An oily yellow almost liquid-like substance that smells like garlic or mustard, it does not need to be inhaled, and settles on exposed surfaces where it can remain active for several weeks, according to chemist Jean-Claude Bernier.

It causes the skin to break out in painful blisters, irritates eyes and causes eyelids to swell up, temporarily blinding its victims.
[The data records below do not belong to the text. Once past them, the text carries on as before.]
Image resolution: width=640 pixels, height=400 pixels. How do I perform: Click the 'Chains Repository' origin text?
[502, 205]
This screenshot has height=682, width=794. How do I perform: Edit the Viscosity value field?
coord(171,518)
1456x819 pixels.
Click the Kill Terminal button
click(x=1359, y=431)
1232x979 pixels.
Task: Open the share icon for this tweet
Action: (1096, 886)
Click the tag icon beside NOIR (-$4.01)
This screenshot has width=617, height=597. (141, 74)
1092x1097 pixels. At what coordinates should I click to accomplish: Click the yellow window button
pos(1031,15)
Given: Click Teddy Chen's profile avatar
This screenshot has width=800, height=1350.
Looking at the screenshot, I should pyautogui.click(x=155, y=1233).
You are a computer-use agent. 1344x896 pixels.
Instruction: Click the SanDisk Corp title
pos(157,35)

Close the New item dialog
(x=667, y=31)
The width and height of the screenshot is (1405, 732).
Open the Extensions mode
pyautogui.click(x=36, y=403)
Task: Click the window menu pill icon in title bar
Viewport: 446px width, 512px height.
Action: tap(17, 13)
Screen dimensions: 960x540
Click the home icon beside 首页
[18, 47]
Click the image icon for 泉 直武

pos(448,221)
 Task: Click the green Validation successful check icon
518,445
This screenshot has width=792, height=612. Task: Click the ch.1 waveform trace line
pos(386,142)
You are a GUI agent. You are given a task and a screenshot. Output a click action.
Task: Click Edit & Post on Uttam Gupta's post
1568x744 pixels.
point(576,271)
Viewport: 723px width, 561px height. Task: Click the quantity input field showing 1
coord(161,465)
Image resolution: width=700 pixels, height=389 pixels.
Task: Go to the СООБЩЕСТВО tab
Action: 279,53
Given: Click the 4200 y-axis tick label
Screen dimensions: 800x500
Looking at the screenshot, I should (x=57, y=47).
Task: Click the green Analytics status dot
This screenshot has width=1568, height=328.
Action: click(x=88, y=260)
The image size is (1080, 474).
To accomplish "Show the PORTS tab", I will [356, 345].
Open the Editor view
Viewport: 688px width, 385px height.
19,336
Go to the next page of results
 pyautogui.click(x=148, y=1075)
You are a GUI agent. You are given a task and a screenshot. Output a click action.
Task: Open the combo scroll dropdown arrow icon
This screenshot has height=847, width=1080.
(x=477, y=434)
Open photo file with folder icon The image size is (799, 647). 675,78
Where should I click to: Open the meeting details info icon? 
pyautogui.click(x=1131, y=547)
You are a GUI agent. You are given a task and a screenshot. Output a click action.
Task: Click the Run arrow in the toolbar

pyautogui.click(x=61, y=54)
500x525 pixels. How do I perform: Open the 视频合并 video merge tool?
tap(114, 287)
Internal and external haemorrhaging then results and destroys the lungs. Victims typically die within four to five weeks of a pulmonary oedema as liquid accumulates in the respiratory system.

Mustard gas can be encased in warheads fired from cannons or dropped from aircraft, and was used many times during World War I.

After that it was used in Russia in 1919, in Morocco by the French between 1923 and 1926, in Libya by the Italians in 1930, according to the World Health Organisation.

It was also used in Xinjiang, China, by the Japanese in 1934, and in Ethiopia by the Italians between 1935 and 1940, the WHO says.

Japanese forces used chemical weapons again in China between 1937 and 1942, including mustard gas, and Iraq used it against Iran between 1980 and 1988.

Iraq also used it against the Kurdish village of Halabja in March 1988, killing almost 5,000 people.

The use of chemical weapons, but not their development, was outlawed in 1925 by the Geneva Protocol.

It was not until the signing in 1993 of the Paris Convention and its taking effect on April 29, 1997 however, that the complete development, manufacturing, storage and use of chemical weapons was banned.